13 Reasons Why, a Netflix series in its third season, bravely and candidly portrays the issue and reality of suicide. It shows us in vivid detail, the steps that start with depression and lead to the murdering of oneself. The show holds no punches and makes no exceptions as it takes us into the drowning mind of a young troubled teen.


The hit BET show, Being Mary Jane, highlighted the same issues in season 3, episode 3. The character Lisa played by actress Latarsha Rose, was a successful doctor who suffered from depression and took her own life. During this particular show, the statement was made, “Black people don’t kill themselves!” Statistically speaking, turns out we do. The number is highest amongst black youth after homicide, suicide is the leading cause of death between the ages of 13 and 19.


On both of these shows and more commonly than known, suicidal thoughts are rooted in some form of trauma or abuse that turned into depression. These issues that are rarely talked about and trapped within the mind of its host. In most cases, it’s covered up and buried beneath the family tree.


There are others effected by depression in a different way. The people who break instead of bend when the pressures and pitfalls of life start caving in. A slow death deteriorates them from the inside out, penetrating to the depths of one’s soul; eroding all hope from the heart.

The road to suicide looks a like this. I’ve been down that road before, grew up right there in the middle of that darkness. Sleep walking and existing, until one day I woke up. I realized I was drowning, suffocating; my life almost gone.


I saved myself by looking up into the heart of the one who had created me. He reminded me of who I was created to be, filling my soul, mind and heart with the love he had for me. I found my inner strength to fight for life. I decided to give into living and release my grip on death. I sought help and healed myself, and discovered a healthy outlet for my pain.

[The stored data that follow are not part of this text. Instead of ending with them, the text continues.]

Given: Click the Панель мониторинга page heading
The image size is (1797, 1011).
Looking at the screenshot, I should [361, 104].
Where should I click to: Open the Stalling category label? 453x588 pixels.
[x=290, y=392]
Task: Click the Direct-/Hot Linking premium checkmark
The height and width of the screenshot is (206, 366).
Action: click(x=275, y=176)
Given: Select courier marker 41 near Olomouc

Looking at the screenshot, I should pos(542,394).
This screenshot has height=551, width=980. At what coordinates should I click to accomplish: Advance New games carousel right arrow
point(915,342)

I let go of toxic thinking and toxic people that were depleting me, breaking me and draining all of my energy. I rediscovered my faith and acknowledged my worth.


To those that may feel like all is lost and you’re falling apart, please pick yourself back up, along with all the broken pieces and hit reset. I know putting yourself back together is not easy at all; it takes patience, perseverance and work.


Know that you were not created to be broken. Like a puzzle, the pieces of your life can fit back together again. Don’t give up on you.